This was a year of success for the National Museum of Australia and one in which the strategic directions established in 2010 were developed and further analysis of the direction of the Museum was undertaken.
The Museum’s future depends on our capacity to build its profile in the community, develop strategic partnerships and ensure that the Museum operates on a sustainable footing with the capacity to invest in infrastructure. In order to achieve these goals, work is currently underway to align the Museum’s people, culture and structure.
We now think of the Museum as a place ‘where our stories live’. This branding was consolidated during the year and now informs all of our attitudes about how we position the Museum in the lives of Australians.

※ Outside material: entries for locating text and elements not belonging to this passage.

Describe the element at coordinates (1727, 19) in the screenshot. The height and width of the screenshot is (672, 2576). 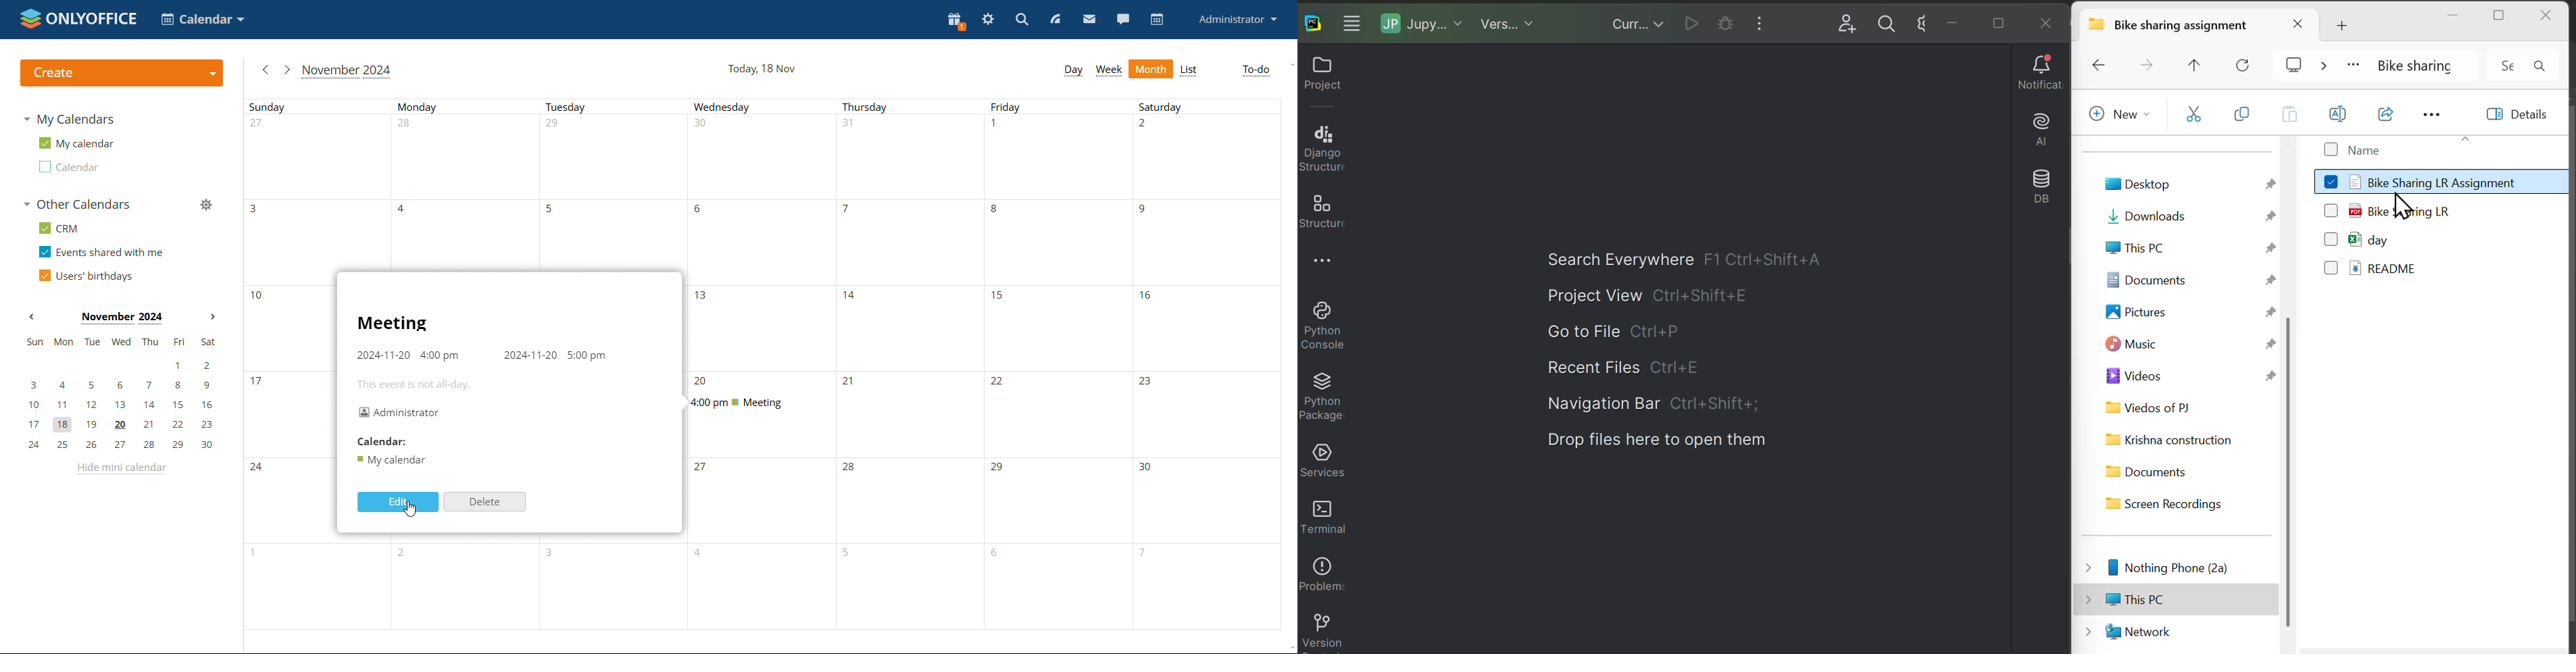
I see `Current cell` at that location.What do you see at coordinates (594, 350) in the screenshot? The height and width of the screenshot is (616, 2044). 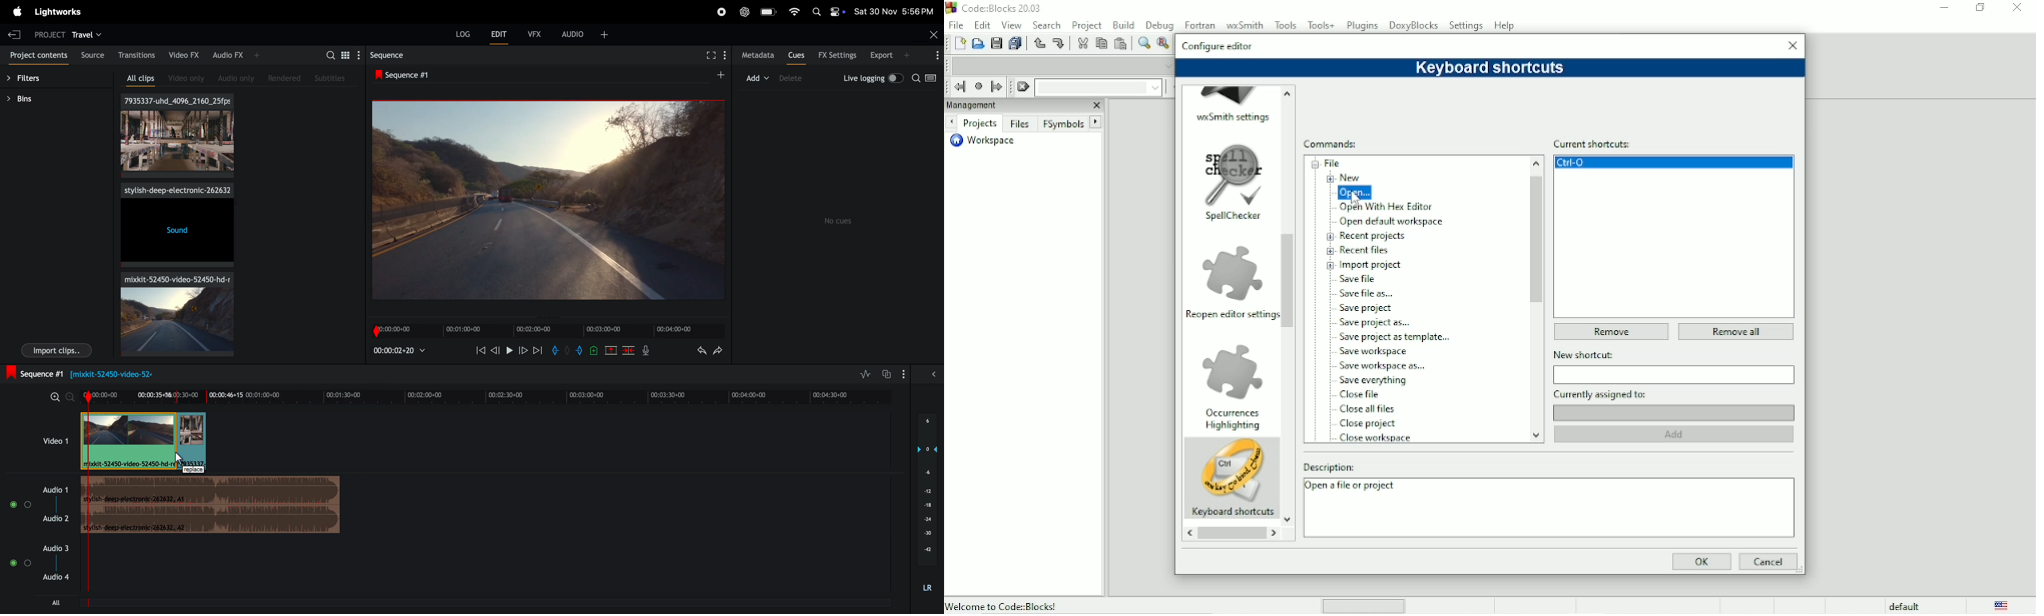 I see `add cue to current poition` at bounding box center [594, 350].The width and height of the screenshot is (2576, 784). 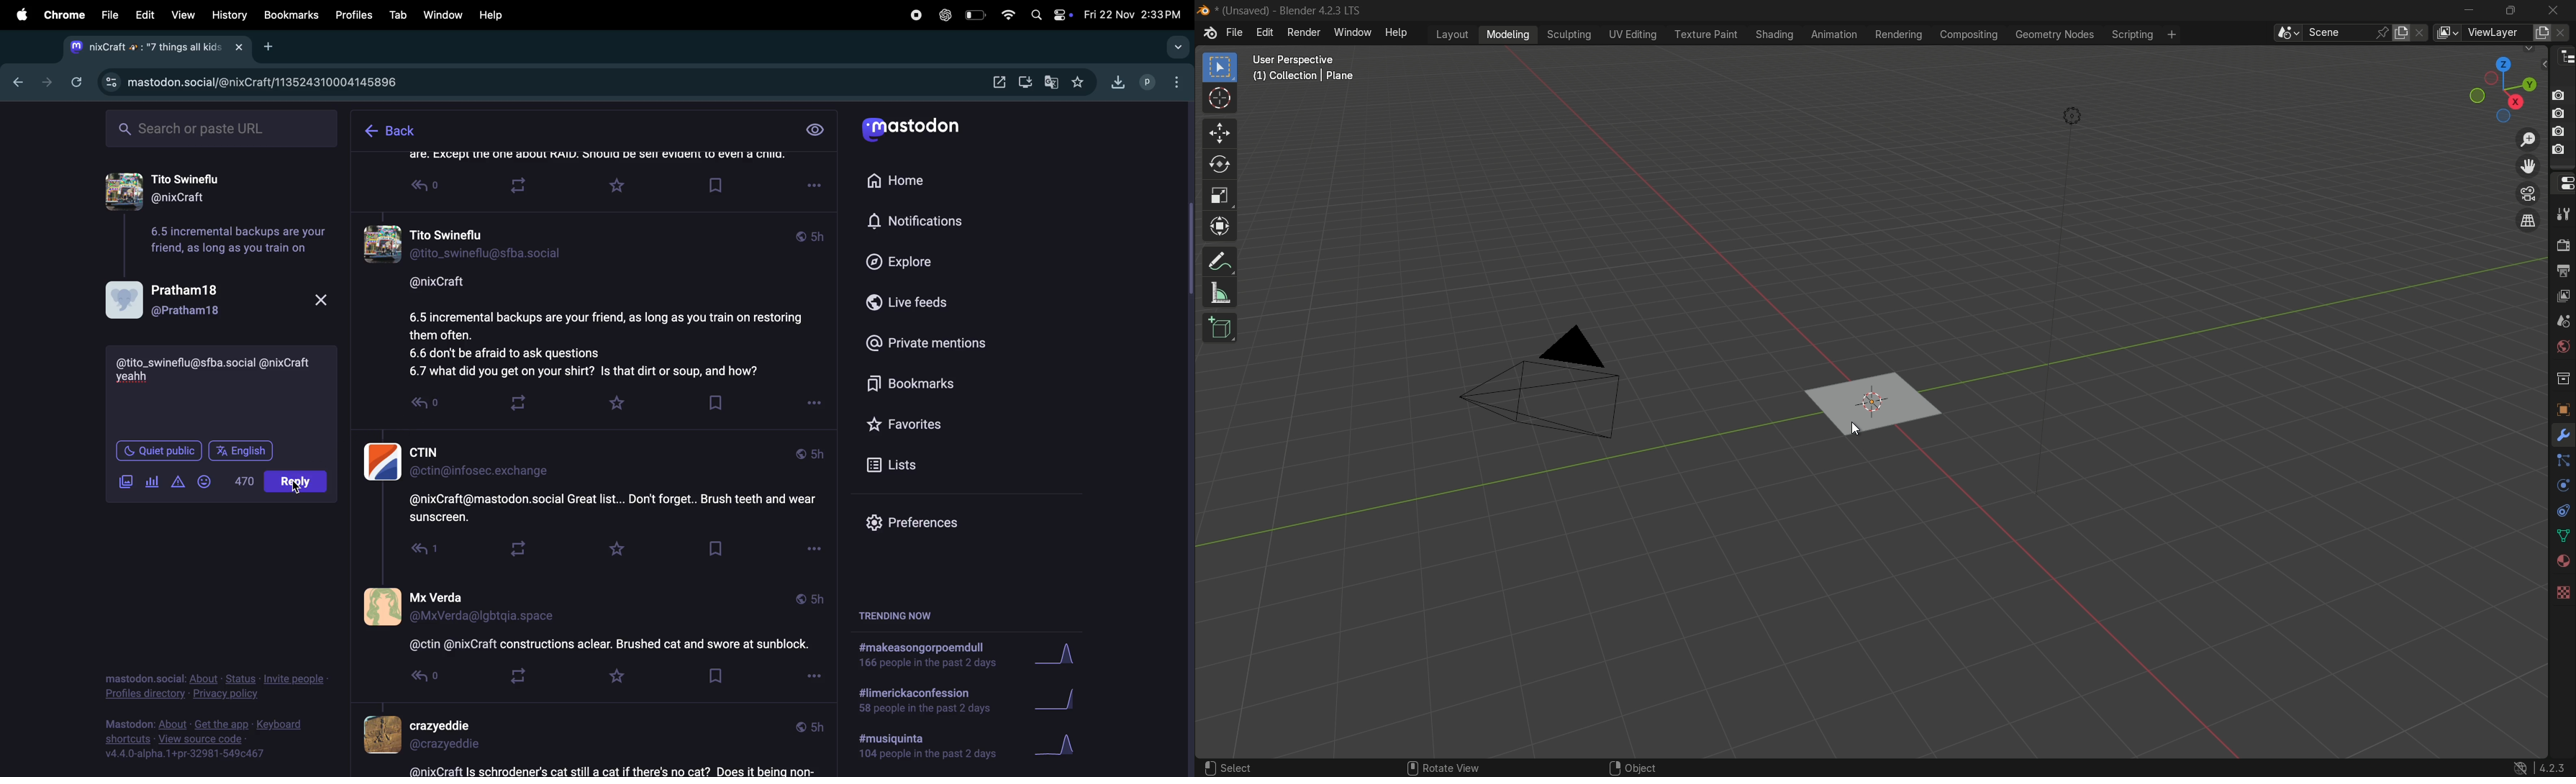 What do you see at coordinates (926, 657) in the screenshot?
I see `#makeasongorpoemdull
166 people in the past 2 days` at bounding box center [926, 657]. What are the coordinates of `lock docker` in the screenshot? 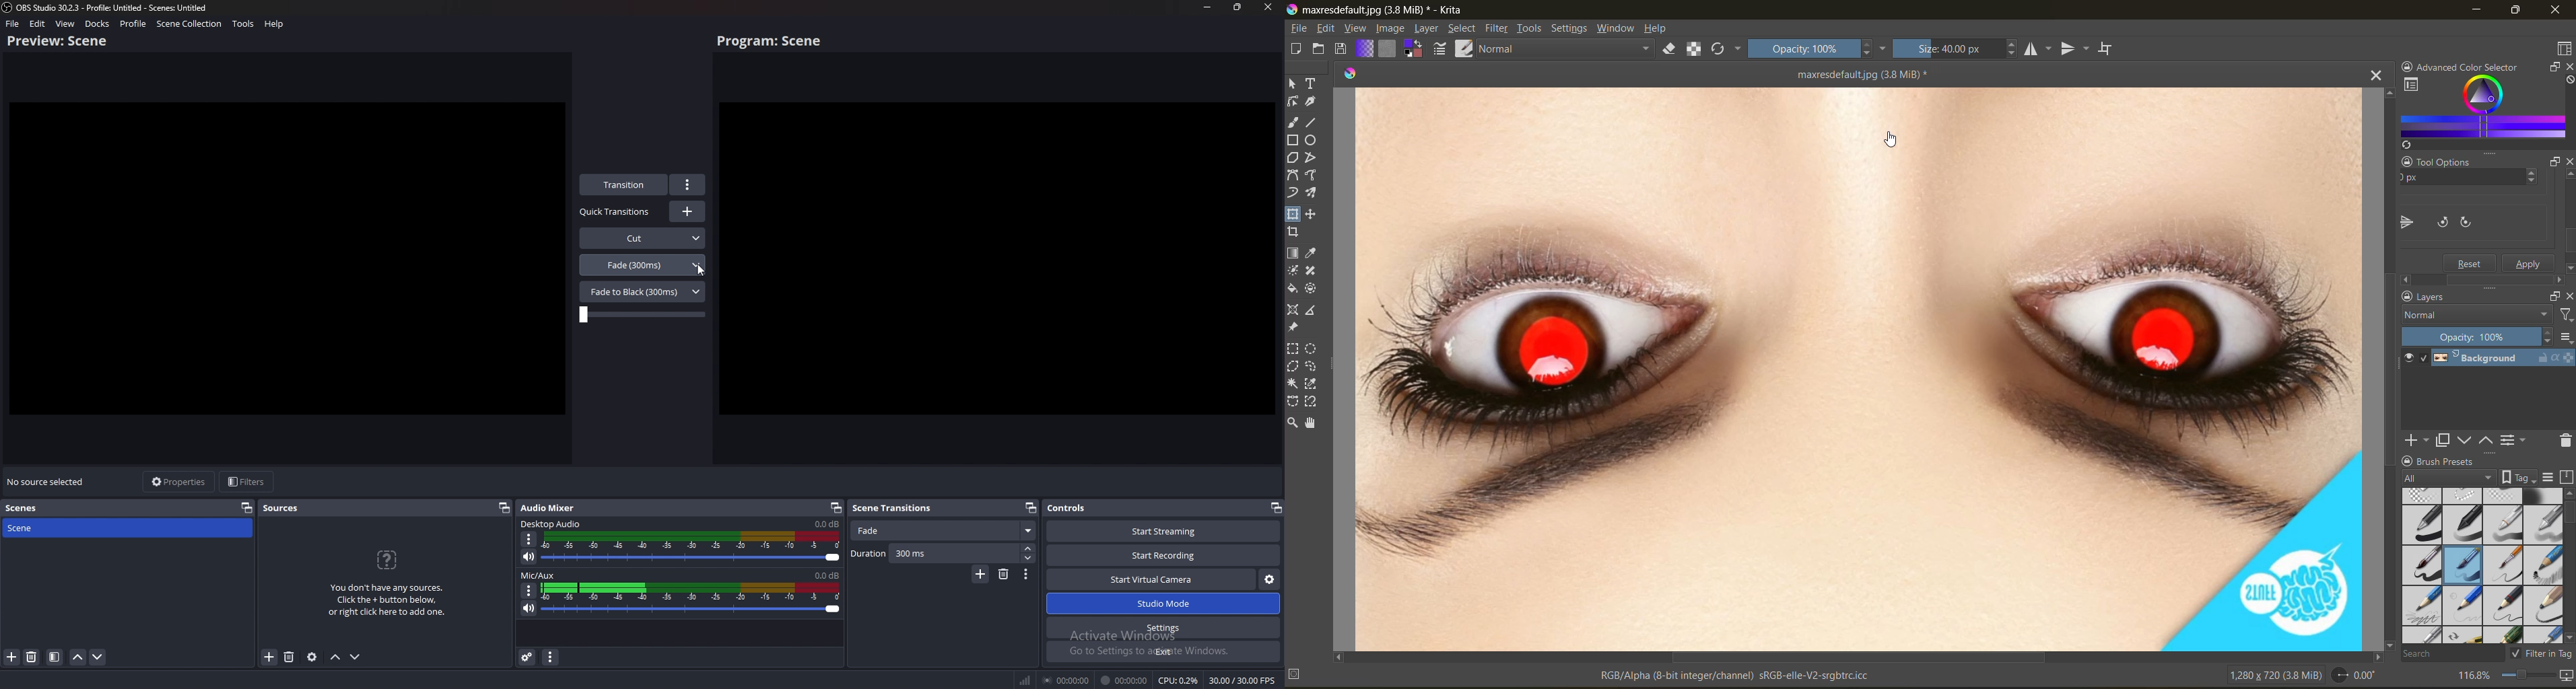 It's located at (2408, 296).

This year we placed particular emphasis on the idea of the National Museum as an educational resource. There were many dimensions to this. School visitation continued to be strong, with 84,282 students experiencing the Museum’s educational programs. Looking further into the future, we are actively engaged in aligning the Museum’s programs with the developing national curriculum in history. We have a great deal to offer in this area, not only in tailoring school visits to the themes in the curriculum, but in developing resources, in print and online, that can be used in the classroom setting.
In June 2012, in conjunction with Ryebuck Media, we launched the latest in the series of Australian History Mysteries at Lake Mungo in south-west New South Wales. I was honoured to be at the launch; it was an ideal conjunction of the Museum’s long-standing interest and expertise in Australian archaeology, a desire to work in close collaboration with Indigenous communities, and a commitment to quality and targeted educational material.
Seeing the Museum’s educational role in its widest context means a commitment to the idea of lifelong learning. The Museum’s public programs play an important role in introducing very young children to the life of the Museum, as well as creating exciting and attractive programs for people of all ages. Public programs associated with the exhibition Travelling the Silk Road: Ancient Pathway to the Modern World were spectacularly successful. The Silk Road night market, held in June 2012, attracted an estimated 10,000 visitors to the Museum, the highest attendance at an event at the Museum since we opened in 2001.
The success of this and other programs during school holidays has heightened our awareness of the capacity constraints on the Museum’s site and the increasing pressures on infrastructure, such as visitor parking. The Museum looks forward to working with various levels of government to achieve long-term solutions to these problems, which are highlighted by our success.
The major exhibitions mounted during the year focused on Asia. In September 2011, we launched A New Horizon: Contemporary Chinese Art, the second part of an exchange with the National Art Museum of China (which hosted Papunya Painting: Out of the Australian Desert in 2010). A New Horizon drew attention to the significant role the Museum can play in cultural diplomacy. This exhibition included several highly significant paintings in the history of twentieth-century Chinese art and gave us the opportunity to engage with the considerable academic interest in this subject.
March 2012 saw the opening of Travelling the Silk Road: Ancient Pathway to the Modern World, an exhibition developed to tour by the American Museum of Natural History. The exhibition focused on four major ancient cities along the 7400 kilometres of the ancient trading route: Xi’an, Turfan, Samarkand and Baghdad. The exhibition was particularly popular with families, and attracted 55,778 visitors.
Although it was a smaller exhibition, Inside: Life in Children’s Homes and Institutions was no less impactful in its engagement with history. Emerging from the Australian Government’s 2009 apology to the children who experienced the abusive aspects of institutional care, the exhibition was assembled with the extensive help of care leavers. The exhibition continued the Museum’s long-standing commitment to examine the truth about our past and to reveal the stories of Australians that have previously been suppressed or ignored. This exhibition was supported by the Australian Government Department of Families, Housing, Community Services and Indigenous Affairs.
This year saw some notable additions to the National Historical Collection, acquisitions that have rapidly found their place in the displays of the Museum, as well as the launch of a campaign to undertake the extensive restoration of the 1948 Royal Daimler landaulette.
During the year construction commenced on two projects that will have a significant impact on the future of the Museum. The extension of the Museum’s administration wing and the construction of a new cafe will increase the space available for collection access in the Museum. The most visible expression of this will be the display of large objects from the Museum’s collection in the Hall, which will be installed by late October 2012.
Other initiatives introduced in 2011–12 included significant enhancements to the Museum’s website and the introduction of a new magazine, The Museum. This magazine has been widely distributed across Australia and its first issue was encouragingly well-received. The Museum is the latest in a range of new ways we seek to bring the Museum, its collection and its ideas to the widest possible audience.